In DOS, two of the key applications that you might want to use are actually coded in BASIC. They are EDIT, the text editor that you would use to make changes to your AUTOEXEC.BAT, and CONFIG.SYS files, and HELP, the application that you would use to look up the syntax, arguments, and switches for the DOS commands. When you run either the EDIT or the HELP application, what happens in the background is that BASIC is loaded, and then these applications run within BASIC. The reason it is important to know this is that if the right version of BASIC is not available, these applications will not run.

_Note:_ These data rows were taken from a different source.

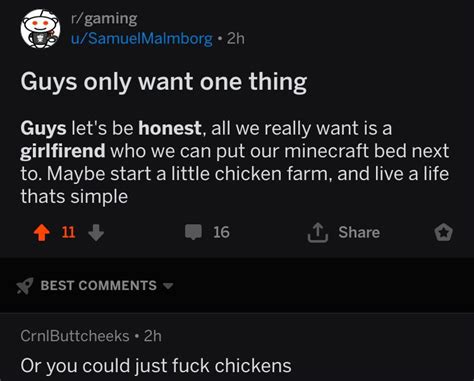The image size is (474, 381).
Task: Open u/SamuelMalmborg's profile
Action: (x=141, y=39)
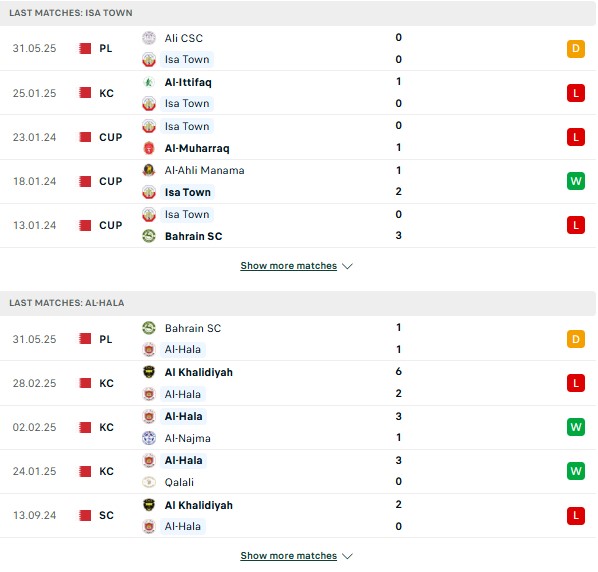Viewport: 598px width, 572px height.
Task: Click the red L badge for 25.01.25 match
Action: [x=575, y=93]
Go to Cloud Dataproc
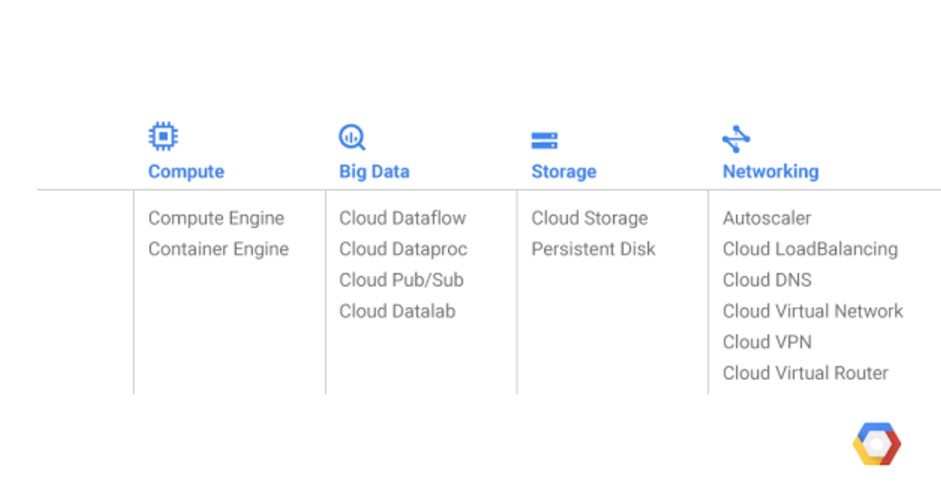This screenshot has height=484, width=941. 403,249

I recommend that on your emergency DOS disk you copy these five files:

  1. EDIT.COM
  2. EDIT.HLP
  3. HELP.COM
  4. HELP.HLP
  5. QBASIC.EXE

Of course, you may find that you are running a little tight on space on your
emergency disk. Depending on what programs you have added, you may find that you need to either have two disks, or make some choices. I happen to think that the above files are absolutely indispensable in an emergency context. If you are an expert on using EDIT (and maybe you will be after we finish discussing it; it is the next topic.), you can perhaps drop the EDIT.HLP file. QBASIC.EXE is essential, of course, since neither EDIT not HELP will work without it. And the HELP system requires both of those files to run. HELP.COM is just a small (413 bytes) executable. All of the data of the help system is contained in HELP.HLP, so you cannot leave either of them off the disk.